### [What is expected]
Can you return all of the data below, line for line, without changing anything?

### [Records for the task]
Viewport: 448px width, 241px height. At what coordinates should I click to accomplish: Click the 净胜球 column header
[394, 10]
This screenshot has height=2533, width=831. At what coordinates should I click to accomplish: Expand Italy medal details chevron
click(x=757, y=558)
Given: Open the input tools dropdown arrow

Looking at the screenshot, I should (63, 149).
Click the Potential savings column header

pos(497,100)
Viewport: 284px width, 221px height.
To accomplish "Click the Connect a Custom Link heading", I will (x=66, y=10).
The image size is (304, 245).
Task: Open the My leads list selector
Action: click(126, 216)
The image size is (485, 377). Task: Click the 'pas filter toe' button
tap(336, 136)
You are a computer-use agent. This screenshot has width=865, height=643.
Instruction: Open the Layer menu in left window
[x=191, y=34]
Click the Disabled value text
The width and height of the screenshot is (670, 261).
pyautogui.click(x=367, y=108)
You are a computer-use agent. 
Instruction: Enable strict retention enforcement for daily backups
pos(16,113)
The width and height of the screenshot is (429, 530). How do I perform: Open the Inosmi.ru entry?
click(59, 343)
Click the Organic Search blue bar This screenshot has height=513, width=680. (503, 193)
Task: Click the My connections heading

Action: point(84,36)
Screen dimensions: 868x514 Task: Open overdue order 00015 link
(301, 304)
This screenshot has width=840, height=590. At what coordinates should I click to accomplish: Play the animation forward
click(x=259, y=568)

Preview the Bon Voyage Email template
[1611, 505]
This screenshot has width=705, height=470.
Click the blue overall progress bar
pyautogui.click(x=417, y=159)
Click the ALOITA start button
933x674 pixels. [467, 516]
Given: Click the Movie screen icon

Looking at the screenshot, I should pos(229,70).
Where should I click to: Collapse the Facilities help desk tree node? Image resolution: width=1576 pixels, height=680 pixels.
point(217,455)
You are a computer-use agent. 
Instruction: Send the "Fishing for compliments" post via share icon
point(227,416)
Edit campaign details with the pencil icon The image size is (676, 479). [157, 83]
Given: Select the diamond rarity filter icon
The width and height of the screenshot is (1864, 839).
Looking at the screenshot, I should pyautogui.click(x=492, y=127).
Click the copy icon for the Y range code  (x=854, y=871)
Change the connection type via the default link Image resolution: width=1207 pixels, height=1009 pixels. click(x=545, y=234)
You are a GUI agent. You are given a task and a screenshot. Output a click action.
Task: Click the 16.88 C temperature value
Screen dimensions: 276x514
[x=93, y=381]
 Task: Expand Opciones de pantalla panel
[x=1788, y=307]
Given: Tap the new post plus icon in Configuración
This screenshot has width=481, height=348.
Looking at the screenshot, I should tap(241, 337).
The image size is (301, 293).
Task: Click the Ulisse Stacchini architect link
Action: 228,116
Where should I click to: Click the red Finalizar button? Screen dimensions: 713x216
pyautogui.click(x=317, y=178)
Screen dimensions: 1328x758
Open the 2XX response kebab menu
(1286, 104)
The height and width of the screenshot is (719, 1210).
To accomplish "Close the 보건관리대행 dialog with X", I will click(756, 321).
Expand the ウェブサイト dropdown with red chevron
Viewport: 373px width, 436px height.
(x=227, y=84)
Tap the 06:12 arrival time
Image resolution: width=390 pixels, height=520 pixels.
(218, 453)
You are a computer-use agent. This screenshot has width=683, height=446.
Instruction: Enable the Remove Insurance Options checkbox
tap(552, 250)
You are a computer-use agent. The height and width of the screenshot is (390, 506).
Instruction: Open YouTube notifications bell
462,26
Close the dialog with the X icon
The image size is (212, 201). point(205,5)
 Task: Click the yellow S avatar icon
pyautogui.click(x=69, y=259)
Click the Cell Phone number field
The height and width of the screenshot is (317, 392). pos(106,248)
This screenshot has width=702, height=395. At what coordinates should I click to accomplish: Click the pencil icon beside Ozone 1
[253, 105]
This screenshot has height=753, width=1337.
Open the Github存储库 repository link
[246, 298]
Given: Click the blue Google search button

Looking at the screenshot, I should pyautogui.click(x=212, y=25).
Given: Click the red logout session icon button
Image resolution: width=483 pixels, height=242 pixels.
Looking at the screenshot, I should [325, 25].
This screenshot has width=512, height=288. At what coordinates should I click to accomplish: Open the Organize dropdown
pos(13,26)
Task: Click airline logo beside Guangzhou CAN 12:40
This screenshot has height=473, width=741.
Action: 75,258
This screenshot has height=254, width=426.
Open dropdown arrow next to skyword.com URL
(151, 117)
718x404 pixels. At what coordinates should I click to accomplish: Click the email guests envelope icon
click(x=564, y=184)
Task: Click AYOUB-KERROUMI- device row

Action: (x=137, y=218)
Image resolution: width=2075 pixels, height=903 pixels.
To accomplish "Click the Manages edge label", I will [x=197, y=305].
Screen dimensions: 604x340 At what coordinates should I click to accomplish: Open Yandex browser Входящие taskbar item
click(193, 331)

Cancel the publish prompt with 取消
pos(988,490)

### [Reply to the exercise]
Viewport: 448px width, 241px height. At what coordinates should I click to accomplish: Click the 净胜球 column header
[394, 10]
This screenshot has height=2533, width=831. At what coordinates should I click to accomplish: Expand Italy medal details chevron
click(x=757, y=558)
Given: Open the input tools dropdown arrow

Looking at the screenshot, I should (63, 149).
Click the Potential savings column header

pos(497,100)
Viewport: 284px width, 221px height.
To accomplish "Click the Connect a Custom Link heading", I will (x=66, y=10).
The image size is (304, 245).
Task: Open the My leads list selector
Action: click(126, 216)
The image size is (485, 377). Task: Click the 'pas filter toe' button
tap(336, 136)
You are a computer-use agent. This screenshot has width=865, height=643.
Instruction: Open the Layer menu in left window
[x=191, y=34]
Click the Disabled value text
The width and height of the screenshot is (670, 261).
pyautogui.click(x=367, y=108)
You are a computer-use agent. 
Instruction: Enable strict retention enforcement for daily backups
pos(16,113)
The width and height of the screenshot is (429, 530). How do I perform: Open the Inosmi.ru entry?
click(59, 343)
Click the Organic Search blue bar This screenshot has height=513, width=680. (503, 193)
Task: Click the My connections heading

Action: point(84,36)
Screen dimensions: 868x514 Task: Open overdue order 00015 link
(301, 304)
This screenshot has width=840, height=590. At what coordinates should I click to accomplish: Play the animation forward
click(x=259, y=568)

Preview the Bon Voyage Email template
[1611, 505]
This screenshot has width=705, height=470.
Click the blue overall progress bar
pyautogui.click(x=417, y=159)
Click the ALOITA start button
933x674 pixels. [467, 516]
Given: Click the Movie screen icon

Looking at the screenshot, I should pos(229,70).
Where should I click to: Collapse the Facilities help desk tree node? Image resolution: width=1576 pixels, height=680 pixels.
point(217,455)
You are a computer-use agent. 
Instruction: Send the "Fishing for compliments" post via share icon
point(227,416)
Edit campaign details with the pencil icon The image size is (676, 479). [157, 83]
Given: Select the diamond rarity filter icon
The width and height of the screenshot is (1864, 839).
Looking at the screenshot, I should pyautogui.click(x=492, y=127).
Click the copy icon for the Y range code  (x=854, y=871)
Change the connection type via the default link Image resolution: width=1207 pixels, height=1009 pixels. click(x=545, y=234)
You are a GUI agent. You are given a task and a screenshot. Output a click action.
Task: Click the 16.88 C temperature value
Screen dimensions: 276x514
[x=93, y=381]
 Task: Expand Opciones de pantalla panel
[x=1788, y=307]
Given: Tap the new post plus icon in Configuración
This screenshot has width=481, height=348.
Looking at the screenshot, I should tap(241, 337).
The image size is (301, 293).
Task: Click the Ulisse Stacchini architect link
Action: 228,116
Where should I click to: Click the red Finalizar button? Screen dimensions: 713x216
pyautogui.click(x=317, y=178)
Screen dimensions: 1328x758
Open the 2XX response kebab menu
(1286, 104)
The height and width of the screenshot is (719, 1210).
To accomplish "Close the 보건관리대행 dialog with X", I will click(756, 321).
Expand the ウェブサイト dropdown with red chevron
Viewport: 373px width, 436px height.
(x=227, y=84)
Tap the 06:12 arrival time
Image resolution: width=390 pixels, height=520 pixels.
(218, 453)
You are a computer-use agent. This screenshot has width=683, height=446.
Instruction: Enable the Remove Insurance Options checkbox
tap(552, 250)
You are a computer-use agent. The height and width of the screenshot is (390, 506).
Instruction: Open YouTube notifications bell
462,26
Close the dialog with the X icon
The image size is (212, 201). point(205,5)
 Task: Click the yellow S avatar icon
pyautogui.click(x=69, y=259)
Click the Cell Phone number field
The height and width of the screenshot is (317, 392). pos(106,248)
This screenshot has width=702, height=395. At what coordinates should I click to accomplish: Click the pencil icon beside Ozone 1
[253, 105]
This screenshot has height=753, width=1337.
Open the Github存储库 repository link
[246, 298]
Given: Click the blue Google search button

Looking at the screenshot, I should pyautogui.click(x=212, y=25).
Given: Click the red logout session icon button
Image resolution: width=483 pixels, height=242 pixels.
Looking at the screenshot, I should [325, 25].
This screenshot has width=512, height=288. At what coordinates should I click to accomplish: Open the Organize dropdown
pos(13,26)
Task: Click airline logo beside Guangzhou CAN 12:40
This screenshot has height=473, width=741.
Action: 75,258
This screenshot has height=254, width=426.
Open dropdown arrow next to skyword.com URL
(151, 117)
718x404 pixels. At what coordinates should I click to accomplish: Click the email guests envelope icon
click(x=564, y=184)
Task: Click AYOUB-KERROUMI- device row

Action: (x=137, y=218)
Image resolution: width=2075 pixels, height=903 pixels.
To accomplish "Click the Manages edge label", I will [x=197, y=305].
Screen dimensions: 604x340 At what coordinates should I click to accomplish: Open Yandex browser Входящие taskbar item
click(193, 331)

Cancel the publish prompt with 取消
pos(988,490)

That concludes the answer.